§ **WORK ITEM**
Copy the rows below word for word, from the line with "Locate an element on the screen. Image" up to and including the line with "text-format-icon is located". Leave the pictures out.

§ **DATA UNDER STUDY**

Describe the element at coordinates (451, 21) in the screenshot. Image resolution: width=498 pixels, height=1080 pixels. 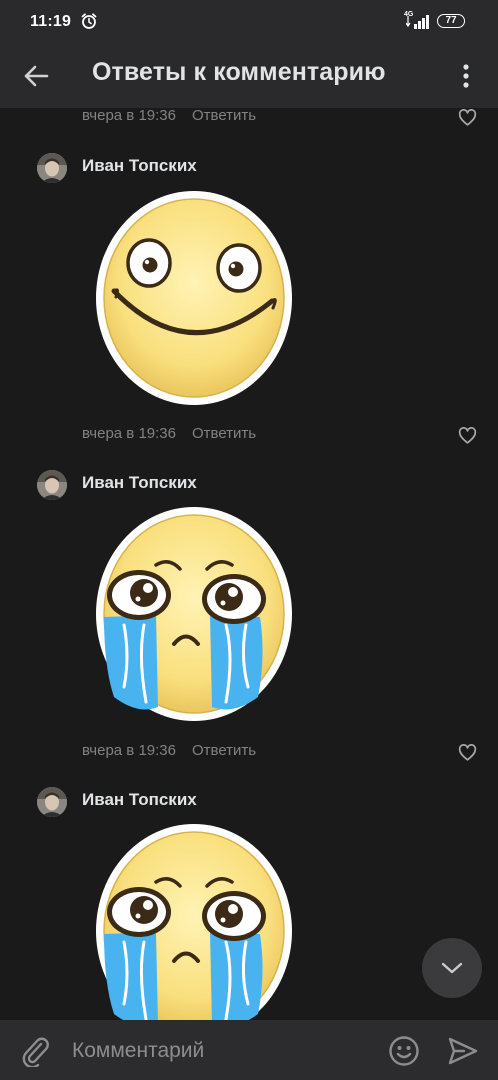
I see `battery-icon: 77` at that location.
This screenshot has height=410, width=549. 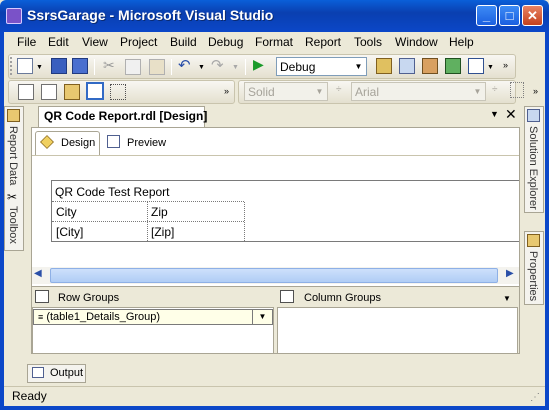 I want to click on resize-grip-icon: ⋰, so click(x=535, y=398).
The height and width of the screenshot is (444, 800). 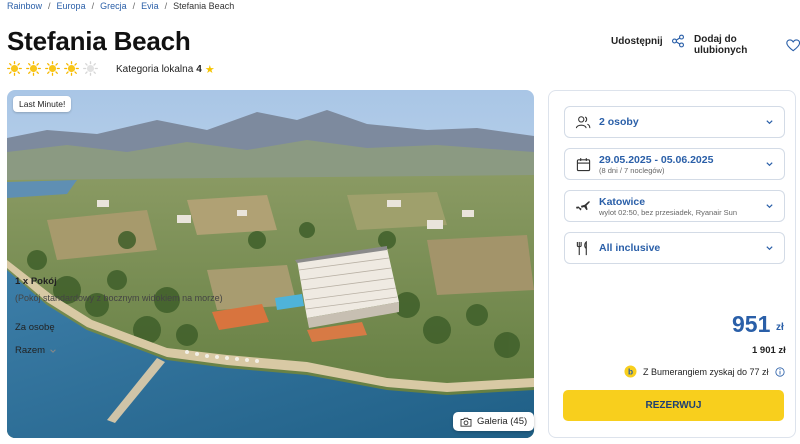 What do you see at coordinates (622, 202) in the screenshot?
I see `departure-city: Katowice` at bounding box center [622, 202].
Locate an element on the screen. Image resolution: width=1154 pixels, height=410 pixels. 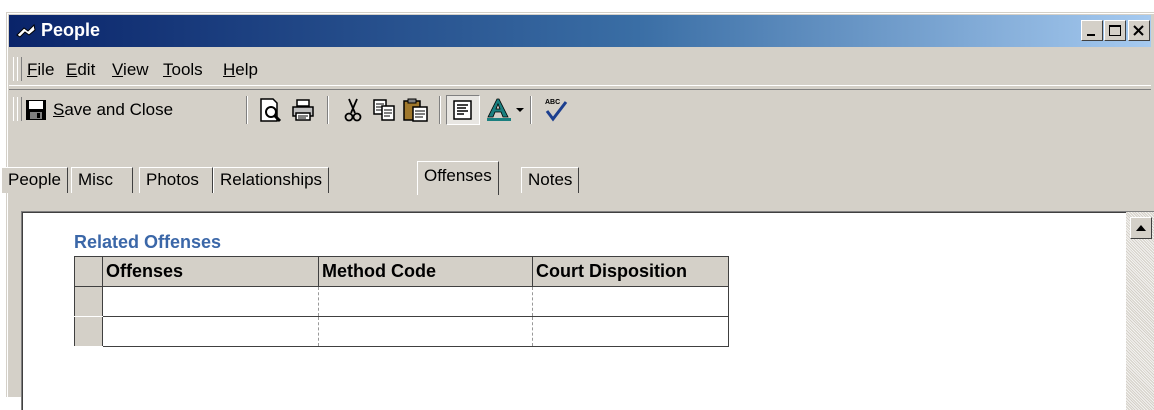
text-format-icon is located at coordinates (462, 110).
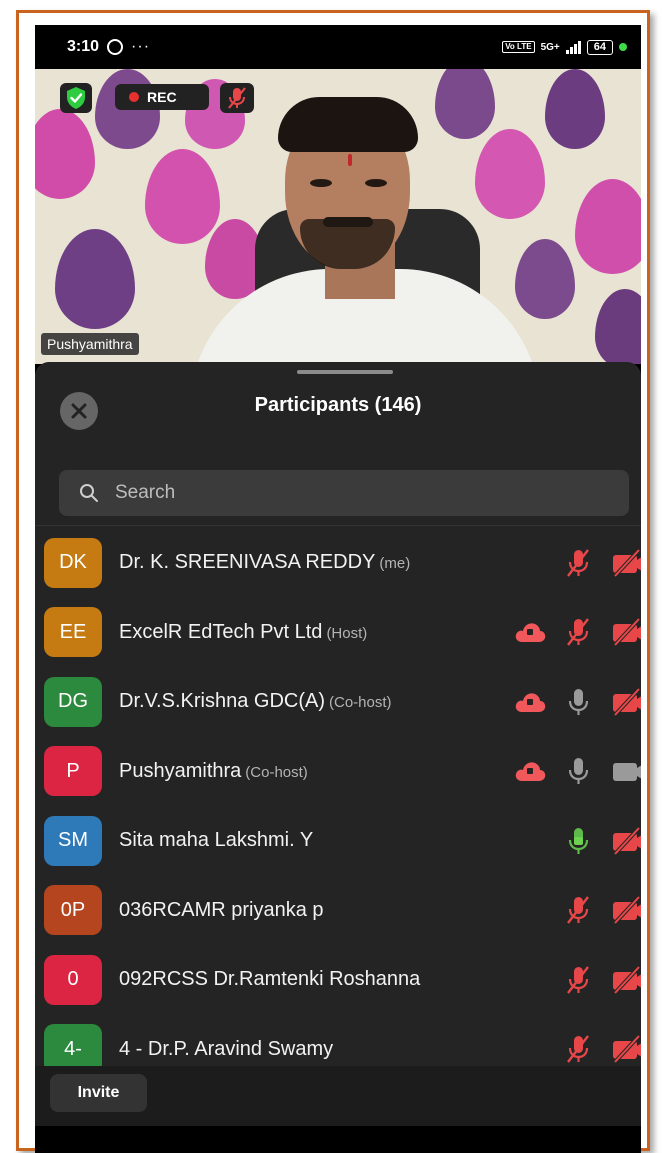 The height and width of the screenshot is (1153, 662). I want to click on participant-name: ExcelR EdTech Pvt Ltd, so click(221, 632).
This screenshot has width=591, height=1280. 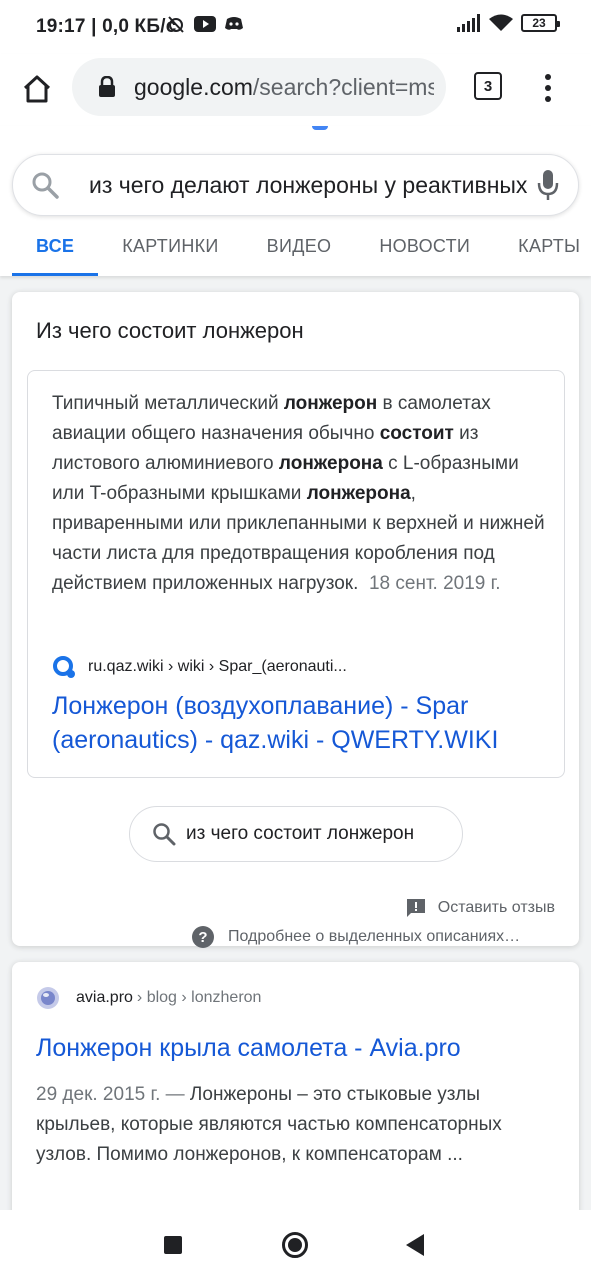 What do you see at coordinates (296, 27) in the screenshot?
I see `status-bar: 19:17 | 0,0 КБ/с 23` at bounding box center [296, 27].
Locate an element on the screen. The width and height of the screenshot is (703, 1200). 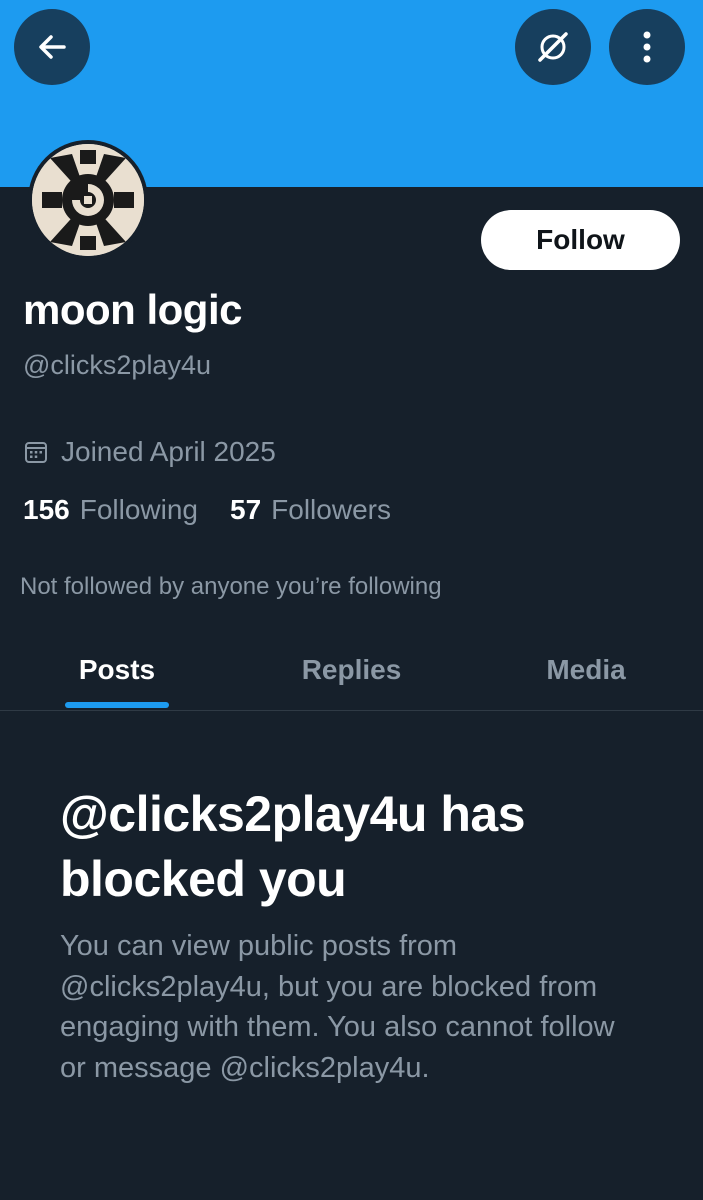
grok-button is located at coordinates (553, 47).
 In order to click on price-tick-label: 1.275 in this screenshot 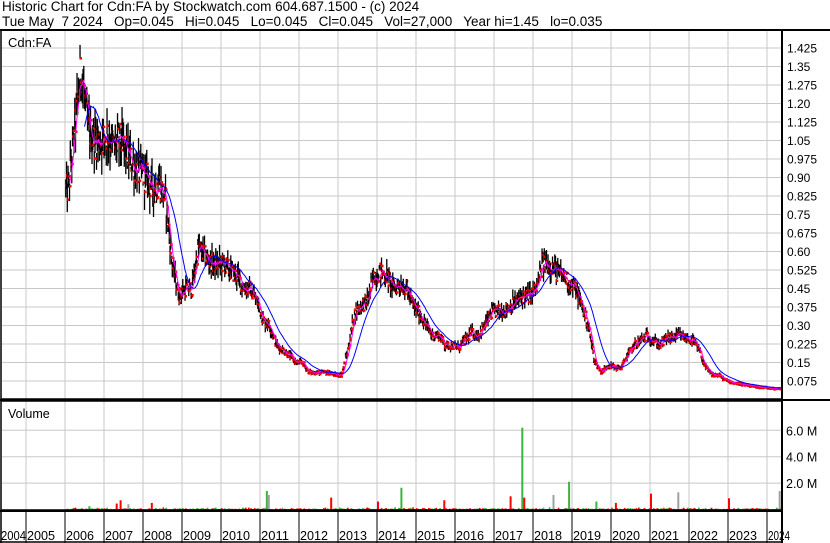, I will do `click(802, 85)`.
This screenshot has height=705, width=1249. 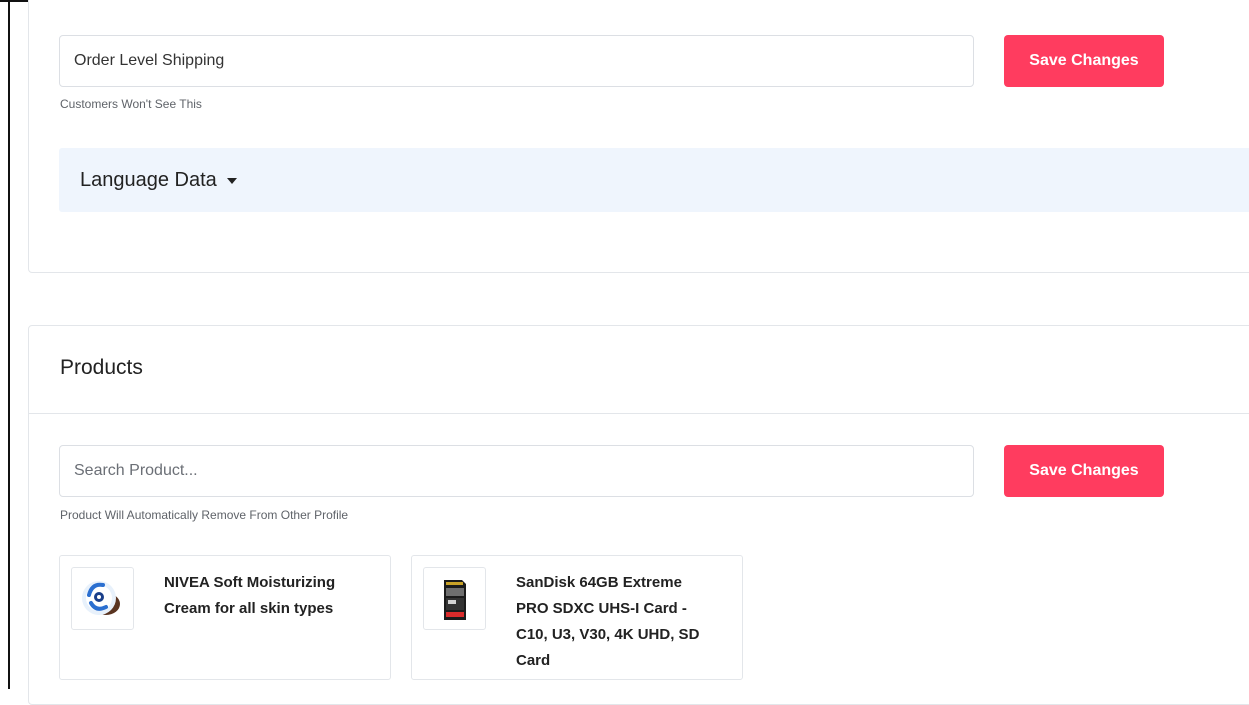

§ **SOLUTION TO THE PROBLEM**
Locate an element on the screen. Image resolution: width=1154 pixels, height=410 pixels. 
text-format-icon is located at coordinates (462, 110).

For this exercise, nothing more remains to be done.